====== Excerpted passage ======

As well as being a doctor and director of an orphanage, Korczak was also a pedagogue, teacher, writer and Bible scholar. He worked for the Polish radio and gave lectures. His fame was immense, and not confined to Poland. He was published abroad too, to great critical acclaim, and his pedagogical methods were used all over Europe.
Korczak and children.
In November 1940 the orphanage was forced to relocate to the Warsaw Ghetto. At the beginning of August 1942 the children, together with Korczak and his deputy Stefania Wilczynska, were put on a transport to Treblinka. Even the Nazis respected the famous pedagogue and offered Korczak the opportunity to save his own life. He refused and chose to die with his children instead of compromising his principles. They were all murdered in the gas chambers of Treblinka shortly after arriving there on August 7, 1942.

====== Extracted information ======

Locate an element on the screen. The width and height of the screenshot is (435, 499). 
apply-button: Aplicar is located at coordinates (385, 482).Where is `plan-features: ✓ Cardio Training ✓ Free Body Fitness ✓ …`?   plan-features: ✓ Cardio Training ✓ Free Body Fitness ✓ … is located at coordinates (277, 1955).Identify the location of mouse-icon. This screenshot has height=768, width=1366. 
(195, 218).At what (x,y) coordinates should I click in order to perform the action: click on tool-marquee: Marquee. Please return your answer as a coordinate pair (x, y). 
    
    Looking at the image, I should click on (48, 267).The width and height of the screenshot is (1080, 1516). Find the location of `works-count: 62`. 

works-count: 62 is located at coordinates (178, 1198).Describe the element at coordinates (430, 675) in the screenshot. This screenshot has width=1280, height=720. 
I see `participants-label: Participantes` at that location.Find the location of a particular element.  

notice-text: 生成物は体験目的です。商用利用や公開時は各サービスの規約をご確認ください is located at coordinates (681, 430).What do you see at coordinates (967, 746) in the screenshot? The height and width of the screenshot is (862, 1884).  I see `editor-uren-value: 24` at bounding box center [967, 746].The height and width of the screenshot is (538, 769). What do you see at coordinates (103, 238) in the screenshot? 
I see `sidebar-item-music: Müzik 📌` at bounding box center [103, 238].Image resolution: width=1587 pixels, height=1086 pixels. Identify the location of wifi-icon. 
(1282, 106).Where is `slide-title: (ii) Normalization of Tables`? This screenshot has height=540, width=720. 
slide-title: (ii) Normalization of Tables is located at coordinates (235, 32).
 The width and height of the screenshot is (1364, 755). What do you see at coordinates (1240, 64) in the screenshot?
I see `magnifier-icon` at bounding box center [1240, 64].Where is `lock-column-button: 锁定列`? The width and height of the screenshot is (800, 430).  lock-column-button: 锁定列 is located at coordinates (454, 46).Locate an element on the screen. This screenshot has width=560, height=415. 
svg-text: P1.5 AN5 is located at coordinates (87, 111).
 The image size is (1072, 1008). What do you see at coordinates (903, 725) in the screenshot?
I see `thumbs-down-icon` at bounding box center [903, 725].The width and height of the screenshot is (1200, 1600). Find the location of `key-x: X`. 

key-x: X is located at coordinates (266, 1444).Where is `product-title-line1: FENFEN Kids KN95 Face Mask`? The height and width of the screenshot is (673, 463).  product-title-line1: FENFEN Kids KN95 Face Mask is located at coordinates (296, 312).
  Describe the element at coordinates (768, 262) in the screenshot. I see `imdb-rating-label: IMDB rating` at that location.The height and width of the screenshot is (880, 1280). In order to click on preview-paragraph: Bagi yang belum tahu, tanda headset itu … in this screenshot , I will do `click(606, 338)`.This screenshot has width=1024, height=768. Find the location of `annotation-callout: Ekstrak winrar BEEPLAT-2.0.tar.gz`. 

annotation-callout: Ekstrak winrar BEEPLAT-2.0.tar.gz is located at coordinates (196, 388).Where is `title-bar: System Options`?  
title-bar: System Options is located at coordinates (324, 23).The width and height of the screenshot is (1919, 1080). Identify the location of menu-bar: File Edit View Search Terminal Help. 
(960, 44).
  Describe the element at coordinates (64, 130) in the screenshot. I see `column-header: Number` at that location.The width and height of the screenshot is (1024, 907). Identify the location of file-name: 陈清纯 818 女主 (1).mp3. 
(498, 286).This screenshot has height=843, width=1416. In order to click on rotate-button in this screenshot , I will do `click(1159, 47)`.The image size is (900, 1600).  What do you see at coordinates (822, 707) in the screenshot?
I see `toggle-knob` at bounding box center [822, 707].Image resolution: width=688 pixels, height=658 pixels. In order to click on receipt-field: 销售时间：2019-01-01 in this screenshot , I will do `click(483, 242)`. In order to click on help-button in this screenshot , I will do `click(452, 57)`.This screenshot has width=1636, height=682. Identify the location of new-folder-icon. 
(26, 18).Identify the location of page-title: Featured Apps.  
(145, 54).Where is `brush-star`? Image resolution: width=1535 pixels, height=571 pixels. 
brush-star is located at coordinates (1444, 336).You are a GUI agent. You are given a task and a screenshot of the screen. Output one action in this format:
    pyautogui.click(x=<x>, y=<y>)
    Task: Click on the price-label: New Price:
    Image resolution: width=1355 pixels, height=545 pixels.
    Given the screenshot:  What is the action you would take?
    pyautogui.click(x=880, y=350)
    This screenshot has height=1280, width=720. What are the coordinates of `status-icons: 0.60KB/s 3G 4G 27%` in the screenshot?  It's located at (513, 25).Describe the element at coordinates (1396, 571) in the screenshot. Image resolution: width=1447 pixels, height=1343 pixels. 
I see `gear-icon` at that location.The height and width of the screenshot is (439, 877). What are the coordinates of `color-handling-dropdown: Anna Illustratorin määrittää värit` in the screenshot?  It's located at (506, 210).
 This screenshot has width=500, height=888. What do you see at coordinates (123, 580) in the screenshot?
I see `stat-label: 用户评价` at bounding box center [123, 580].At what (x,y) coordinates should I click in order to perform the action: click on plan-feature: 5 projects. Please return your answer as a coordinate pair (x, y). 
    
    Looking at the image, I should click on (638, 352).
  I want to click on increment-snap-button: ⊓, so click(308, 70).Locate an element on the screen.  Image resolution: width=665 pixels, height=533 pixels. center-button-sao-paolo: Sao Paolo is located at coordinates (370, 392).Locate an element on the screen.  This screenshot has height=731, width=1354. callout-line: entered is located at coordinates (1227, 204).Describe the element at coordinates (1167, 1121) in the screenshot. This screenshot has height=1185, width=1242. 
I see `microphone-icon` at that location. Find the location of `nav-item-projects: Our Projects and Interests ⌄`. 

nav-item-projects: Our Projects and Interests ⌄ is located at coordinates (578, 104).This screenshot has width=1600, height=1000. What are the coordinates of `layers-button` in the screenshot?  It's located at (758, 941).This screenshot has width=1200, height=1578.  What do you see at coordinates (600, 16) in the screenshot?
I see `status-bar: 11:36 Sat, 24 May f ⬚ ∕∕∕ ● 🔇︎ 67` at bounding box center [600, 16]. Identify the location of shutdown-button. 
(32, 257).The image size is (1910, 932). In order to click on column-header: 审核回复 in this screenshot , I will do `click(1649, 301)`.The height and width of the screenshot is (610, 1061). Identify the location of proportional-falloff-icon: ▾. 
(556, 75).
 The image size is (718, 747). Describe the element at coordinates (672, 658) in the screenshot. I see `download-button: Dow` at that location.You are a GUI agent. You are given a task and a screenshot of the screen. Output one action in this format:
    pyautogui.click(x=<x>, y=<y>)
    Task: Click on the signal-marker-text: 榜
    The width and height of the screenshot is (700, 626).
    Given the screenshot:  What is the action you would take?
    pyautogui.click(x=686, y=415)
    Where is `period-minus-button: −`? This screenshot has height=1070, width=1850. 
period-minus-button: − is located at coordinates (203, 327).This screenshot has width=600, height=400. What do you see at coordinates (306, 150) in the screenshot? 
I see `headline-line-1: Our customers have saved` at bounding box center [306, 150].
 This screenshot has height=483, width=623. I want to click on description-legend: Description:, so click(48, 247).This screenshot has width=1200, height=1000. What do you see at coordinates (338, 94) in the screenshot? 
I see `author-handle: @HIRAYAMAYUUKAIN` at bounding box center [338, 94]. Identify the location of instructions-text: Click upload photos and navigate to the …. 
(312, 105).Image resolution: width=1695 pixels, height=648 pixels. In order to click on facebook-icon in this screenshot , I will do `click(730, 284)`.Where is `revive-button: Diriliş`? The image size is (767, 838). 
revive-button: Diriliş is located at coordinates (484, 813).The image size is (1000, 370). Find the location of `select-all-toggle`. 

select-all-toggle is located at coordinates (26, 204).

======

* _The task_
Answer these about the Korczak passage:
(a) Which broadcaster did Korczak work for?
(b) Where was the orphanage forced to relocate in November 1940?
(c) What was the name of Korczak's deputy?
Rely only on the Korczak passage, not on the listing.

* _Response to the exercise_
(a) The Polish radio
(b) The Warsaw Ghetto
(c) Stefania Wilczynska